WHAT YOU HAVE TO DO:
Write out all of the items below again, swapping "GUI agent" for "screen assistant" wherever it occurs and leaving every other part as it stands.

RECORD EXCERPTS:

● ● ● ● ●

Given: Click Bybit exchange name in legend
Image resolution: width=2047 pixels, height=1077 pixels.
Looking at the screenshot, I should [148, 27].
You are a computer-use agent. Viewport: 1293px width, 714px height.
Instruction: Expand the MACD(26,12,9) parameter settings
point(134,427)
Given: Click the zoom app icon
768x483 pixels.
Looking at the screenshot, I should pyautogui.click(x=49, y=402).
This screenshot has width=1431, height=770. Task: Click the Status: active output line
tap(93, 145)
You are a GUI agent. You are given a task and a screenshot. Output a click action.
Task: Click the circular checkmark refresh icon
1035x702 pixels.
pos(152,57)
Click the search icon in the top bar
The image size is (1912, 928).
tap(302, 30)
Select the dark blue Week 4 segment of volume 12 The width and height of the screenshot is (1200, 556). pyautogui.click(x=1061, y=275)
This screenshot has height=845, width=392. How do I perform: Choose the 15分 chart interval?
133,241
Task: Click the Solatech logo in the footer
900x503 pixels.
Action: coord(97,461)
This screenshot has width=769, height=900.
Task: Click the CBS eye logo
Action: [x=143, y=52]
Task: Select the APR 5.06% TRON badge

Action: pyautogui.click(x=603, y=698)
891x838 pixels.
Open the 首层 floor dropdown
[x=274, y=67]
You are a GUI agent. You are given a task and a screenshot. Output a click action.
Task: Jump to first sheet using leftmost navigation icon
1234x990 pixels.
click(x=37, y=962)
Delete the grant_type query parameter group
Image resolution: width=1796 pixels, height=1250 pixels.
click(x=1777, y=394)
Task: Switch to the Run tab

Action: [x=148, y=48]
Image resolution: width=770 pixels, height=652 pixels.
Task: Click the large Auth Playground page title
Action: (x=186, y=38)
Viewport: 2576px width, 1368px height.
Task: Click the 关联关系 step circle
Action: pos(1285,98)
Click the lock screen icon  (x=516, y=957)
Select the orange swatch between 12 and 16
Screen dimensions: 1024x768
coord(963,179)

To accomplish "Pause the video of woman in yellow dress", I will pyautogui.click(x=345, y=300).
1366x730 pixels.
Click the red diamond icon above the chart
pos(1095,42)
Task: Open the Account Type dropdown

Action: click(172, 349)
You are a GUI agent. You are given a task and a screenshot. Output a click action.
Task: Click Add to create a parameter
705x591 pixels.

● ● ● ● ●

WRITTEN REPLY:
Given: Click Bybit exchange name in legend
Image resolution: width=2047 pixels, height=1077 pixels.
Looking at the screenshot, I should [148, 27].
You are a computer-use agent. Viewport: 1293px width, 714px height.
Instruction: Expand the MACD(26,12,9) parameter settings
point(134,427)
Given: Click the zoom app icon
768x483 pixels.
Looking at the screenshot, I should pyautogui.click(x=49, y=402).
This screenshot has width=1431, height=770. Task: Click the Status: active output line
tap(93, 145)
You are a screen assistant. You are given a task and a screenshot. Output a click action.
Task: Click the circular checkmark refresh icon
1035x702 pixels.
pos(152,57)
Click the search icon in the top bar
The image size is (1912, 928).
tap(302, 30)
Select the dark blue Week 4 segment of volume 12 The width and height of the screenshot is (1200, 556). pyautogui.click(x=1061, y=275)
This screenshot has height=845, width=392. How do I perform: Choose the 15分 chart interval?
133,241
Task: Click the Solatech logo in the footer
900x503 pixels.
Action: coord(97,461)
This screenshot has width=769, height=900.
Task: Click the CBS eye logo
Action: [x=143, y=52]
Task: Select the APR 5.06% TRON badge

Action: pyautogui.click(x=603, y=698)
891x838 pixels.
Open the 首层 floor dropdown
[x=274, y=67]
You are a screen assistant. You are given a task and a screenshot. Output a click action.
Task: Jump to first sheet using leftmost navigation icon
1234x990 pixels.
click(x=37, y=962)
Delete the grant_type query parameter group
Image resolution: width=1796 pixels, height=1250 pixels.
click(x=1777, y=394)
Task: Switch to the Run tab

Action: [x=148, y=48]
Image resolution: width=770 pixels, height=652 pixels.
Task: Click the large Auth Playground page title
Action: (x=186, y=38)
Viewport: 2576px width, 1368px height.
Task: Click the 关联关系 step circle
Action: pos(1285,98)
Click the lock screen icon  (x=516, y=957)
Select the orange swatch between 12 and 16
Screen dimensions: 1024x768
coord(963,179)

To accomplish "Pause the video of woman in yellow dress", I will pyautogui.click(x=345, y=300).
1366x730 pixels.
Click the red diamond icon above the chart
pos(1095,42)
Task: Open the Account Type dropdown

Action: click(172, 349)
You are a screen assistant. You are given a task and a screenshot. Output a click action.
Task: Click Add to create a parameter
705x591 pixels.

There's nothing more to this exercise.